Exercise> Could you quote the data word for word, from the line containing "This screenshot has height=654, width=943." through the line containing "[x=1100, y=127]", both lines included?

Rows>
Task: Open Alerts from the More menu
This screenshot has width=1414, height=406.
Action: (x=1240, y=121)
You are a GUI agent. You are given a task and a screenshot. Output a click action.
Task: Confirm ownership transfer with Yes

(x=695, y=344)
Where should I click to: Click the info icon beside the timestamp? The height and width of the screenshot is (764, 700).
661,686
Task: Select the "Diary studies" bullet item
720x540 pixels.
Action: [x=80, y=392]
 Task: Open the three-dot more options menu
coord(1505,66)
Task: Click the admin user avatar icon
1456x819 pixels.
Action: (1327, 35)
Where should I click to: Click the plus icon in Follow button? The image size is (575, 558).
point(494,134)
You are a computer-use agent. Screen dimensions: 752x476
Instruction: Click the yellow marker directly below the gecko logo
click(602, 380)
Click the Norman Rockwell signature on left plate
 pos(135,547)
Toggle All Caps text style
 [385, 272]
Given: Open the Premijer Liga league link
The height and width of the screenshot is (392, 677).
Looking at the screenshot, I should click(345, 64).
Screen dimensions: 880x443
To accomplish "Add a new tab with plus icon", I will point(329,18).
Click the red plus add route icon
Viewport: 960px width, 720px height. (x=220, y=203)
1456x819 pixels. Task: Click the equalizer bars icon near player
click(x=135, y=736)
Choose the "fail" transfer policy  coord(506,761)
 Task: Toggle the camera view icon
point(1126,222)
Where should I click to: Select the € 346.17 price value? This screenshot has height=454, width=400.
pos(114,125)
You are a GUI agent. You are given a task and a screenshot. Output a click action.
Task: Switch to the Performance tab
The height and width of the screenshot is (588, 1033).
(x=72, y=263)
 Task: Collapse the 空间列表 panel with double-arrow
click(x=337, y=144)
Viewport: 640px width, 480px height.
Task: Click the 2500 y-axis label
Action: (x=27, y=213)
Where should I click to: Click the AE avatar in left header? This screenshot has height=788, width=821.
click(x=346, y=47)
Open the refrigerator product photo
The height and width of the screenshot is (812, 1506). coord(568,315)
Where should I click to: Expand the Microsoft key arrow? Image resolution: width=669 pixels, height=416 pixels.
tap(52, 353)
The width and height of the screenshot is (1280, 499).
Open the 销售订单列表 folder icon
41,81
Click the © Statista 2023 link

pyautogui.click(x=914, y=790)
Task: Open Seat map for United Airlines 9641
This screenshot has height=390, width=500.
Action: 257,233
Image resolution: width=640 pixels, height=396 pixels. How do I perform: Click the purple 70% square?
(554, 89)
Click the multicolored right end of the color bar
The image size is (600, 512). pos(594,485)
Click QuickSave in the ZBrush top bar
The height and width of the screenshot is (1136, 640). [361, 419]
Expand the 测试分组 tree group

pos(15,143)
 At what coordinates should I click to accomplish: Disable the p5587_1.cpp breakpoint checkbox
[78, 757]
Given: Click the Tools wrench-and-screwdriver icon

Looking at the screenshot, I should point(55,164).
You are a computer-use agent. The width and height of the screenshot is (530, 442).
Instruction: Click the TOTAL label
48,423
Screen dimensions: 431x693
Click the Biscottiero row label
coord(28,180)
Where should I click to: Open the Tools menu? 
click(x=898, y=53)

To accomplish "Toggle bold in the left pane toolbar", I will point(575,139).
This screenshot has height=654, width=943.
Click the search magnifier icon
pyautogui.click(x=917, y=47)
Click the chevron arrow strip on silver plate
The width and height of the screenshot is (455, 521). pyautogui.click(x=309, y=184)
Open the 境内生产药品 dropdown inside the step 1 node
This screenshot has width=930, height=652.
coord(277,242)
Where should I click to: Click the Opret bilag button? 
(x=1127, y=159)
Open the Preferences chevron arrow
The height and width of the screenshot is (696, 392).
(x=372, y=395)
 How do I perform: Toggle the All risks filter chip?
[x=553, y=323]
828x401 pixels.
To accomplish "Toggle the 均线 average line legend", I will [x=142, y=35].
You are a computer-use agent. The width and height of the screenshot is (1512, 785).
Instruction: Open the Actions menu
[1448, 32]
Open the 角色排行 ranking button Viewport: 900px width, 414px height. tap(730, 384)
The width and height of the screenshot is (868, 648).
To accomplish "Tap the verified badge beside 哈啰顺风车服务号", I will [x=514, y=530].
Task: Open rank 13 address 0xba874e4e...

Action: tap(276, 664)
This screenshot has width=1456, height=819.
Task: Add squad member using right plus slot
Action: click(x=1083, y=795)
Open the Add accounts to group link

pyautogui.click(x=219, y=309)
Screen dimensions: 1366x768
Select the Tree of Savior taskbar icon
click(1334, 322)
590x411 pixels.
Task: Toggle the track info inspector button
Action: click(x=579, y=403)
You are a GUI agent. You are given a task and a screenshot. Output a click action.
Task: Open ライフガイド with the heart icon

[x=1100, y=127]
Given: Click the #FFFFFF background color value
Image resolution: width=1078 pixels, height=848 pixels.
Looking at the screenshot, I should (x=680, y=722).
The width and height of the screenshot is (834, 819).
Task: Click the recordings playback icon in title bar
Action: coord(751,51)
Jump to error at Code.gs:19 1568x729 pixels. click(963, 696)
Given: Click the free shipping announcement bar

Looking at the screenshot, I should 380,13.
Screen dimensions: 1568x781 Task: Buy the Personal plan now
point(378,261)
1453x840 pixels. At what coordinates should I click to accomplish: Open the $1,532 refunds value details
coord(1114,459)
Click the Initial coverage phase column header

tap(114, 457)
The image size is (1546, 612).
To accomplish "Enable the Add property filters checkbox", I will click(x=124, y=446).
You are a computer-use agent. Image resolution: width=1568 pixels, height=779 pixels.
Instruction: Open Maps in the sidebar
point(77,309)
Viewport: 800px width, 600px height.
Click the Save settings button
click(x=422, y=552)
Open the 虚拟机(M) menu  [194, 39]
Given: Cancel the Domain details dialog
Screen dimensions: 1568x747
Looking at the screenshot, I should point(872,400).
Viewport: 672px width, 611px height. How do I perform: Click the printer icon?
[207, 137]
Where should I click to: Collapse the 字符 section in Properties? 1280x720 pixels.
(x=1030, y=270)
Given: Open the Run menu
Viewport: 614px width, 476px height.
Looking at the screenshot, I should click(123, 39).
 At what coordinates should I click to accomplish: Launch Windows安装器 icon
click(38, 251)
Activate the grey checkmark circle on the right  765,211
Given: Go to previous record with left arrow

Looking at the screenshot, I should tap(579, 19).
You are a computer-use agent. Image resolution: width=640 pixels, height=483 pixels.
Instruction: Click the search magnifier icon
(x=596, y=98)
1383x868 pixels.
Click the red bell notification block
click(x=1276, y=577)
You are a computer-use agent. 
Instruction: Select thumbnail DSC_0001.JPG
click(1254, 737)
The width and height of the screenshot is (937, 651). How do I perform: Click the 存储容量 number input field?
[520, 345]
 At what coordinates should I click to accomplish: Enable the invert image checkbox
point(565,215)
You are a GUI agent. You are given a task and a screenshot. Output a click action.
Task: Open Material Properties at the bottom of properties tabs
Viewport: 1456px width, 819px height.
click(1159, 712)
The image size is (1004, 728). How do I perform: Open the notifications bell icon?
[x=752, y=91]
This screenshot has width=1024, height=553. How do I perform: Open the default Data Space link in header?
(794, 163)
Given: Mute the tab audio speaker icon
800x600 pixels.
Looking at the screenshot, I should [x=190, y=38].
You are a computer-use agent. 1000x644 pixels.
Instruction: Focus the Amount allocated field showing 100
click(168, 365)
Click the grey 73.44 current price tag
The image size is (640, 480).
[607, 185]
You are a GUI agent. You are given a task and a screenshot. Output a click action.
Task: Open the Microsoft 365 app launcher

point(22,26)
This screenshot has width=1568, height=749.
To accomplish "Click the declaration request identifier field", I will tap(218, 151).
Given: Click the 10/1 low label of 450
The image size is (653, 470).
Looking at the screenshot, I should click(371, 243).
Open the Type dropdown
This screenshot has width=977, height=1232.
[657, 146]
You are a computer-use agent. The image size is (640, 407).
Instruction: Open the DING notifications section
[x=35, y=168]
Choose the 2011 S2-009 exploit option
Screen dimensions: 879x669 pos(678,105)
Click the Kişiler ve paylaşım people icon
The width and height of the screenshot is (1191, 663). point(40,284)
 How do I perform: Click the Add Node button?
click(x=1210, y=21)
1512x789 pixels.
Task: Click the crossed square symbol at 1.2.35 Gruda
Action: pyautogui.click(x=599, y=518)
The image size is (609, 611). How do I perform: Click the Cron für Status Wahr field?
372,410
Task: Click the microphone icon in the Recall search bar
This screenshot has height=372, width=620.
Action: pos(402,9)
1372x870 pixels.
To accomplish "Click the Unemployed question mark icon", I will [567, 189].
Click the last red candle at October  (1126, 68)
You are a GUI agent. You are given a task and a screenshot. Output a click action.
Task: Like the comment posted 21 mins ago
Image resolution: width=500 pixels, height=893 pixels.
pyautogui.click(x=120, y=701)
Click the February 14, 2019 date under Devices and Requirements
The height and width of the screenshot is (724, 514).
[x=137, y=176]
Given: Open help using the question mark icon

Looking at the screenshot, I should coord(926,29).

The response>
This screenshot has height=654, width=943.
Click the search magnifier icon
pyautogui.click(x=917, y=47)
Click the chevron arrow strip on silver plate
The width and height of the screenshot is (455, 521). pyautogui.click(x=309, y=184)
Open the 境内生产药品 dropdown inside the step 1 node
This screenshot has width=930, height=652.
coord(277,242)
Where should I click to: Click the Opret bilag button? 
(x=1127, y=159)
Open the Preferences chevron arrow
The height and width of the screenshot is (696, 392).
(x=372, y=395)
 How do I perform: Toggle the All risks filter chip?
[x=553, y=323]
828x401 pixels.
To accomplish "Toggle the 均线 average line legend", I will [x=142, y=35].
You are a computer-use agent. The width and height of the screenshot is (1512, 785).
Instruction: Open the Actions menu
[1448, 32]
Open the 角色排行 ranking button Viewport: 900px width, 414px height. tap(730, 384)
The width and height of the screenshot is (868, 648).
To accomplish "Tap the verified badge beside 哈啰顺风车服务号", I will [x=514, y=530].
Task: Open rank 13 address 0xba874e4e...

Action: tap(276, 664)
This screenshot has width=1456, height=819.
Task: Add squad member using right plus slot
Action: click(x=1083, y=795)
Open the Add accounts to group link

pyautogui.click(x=219, y=309)
Screen dimensions: 1366x768
Select the Tree of Savior taskbar icon
click(1334, 322)
590x411 pixels.
Task: Toggle the track info inspector button
Action: click(x=579, y=403)
You are a GUI agent. You are given a task and a screenshot. Output a click action.
Task: Open ライフガイド with the heart icon

[x=1100, y=127]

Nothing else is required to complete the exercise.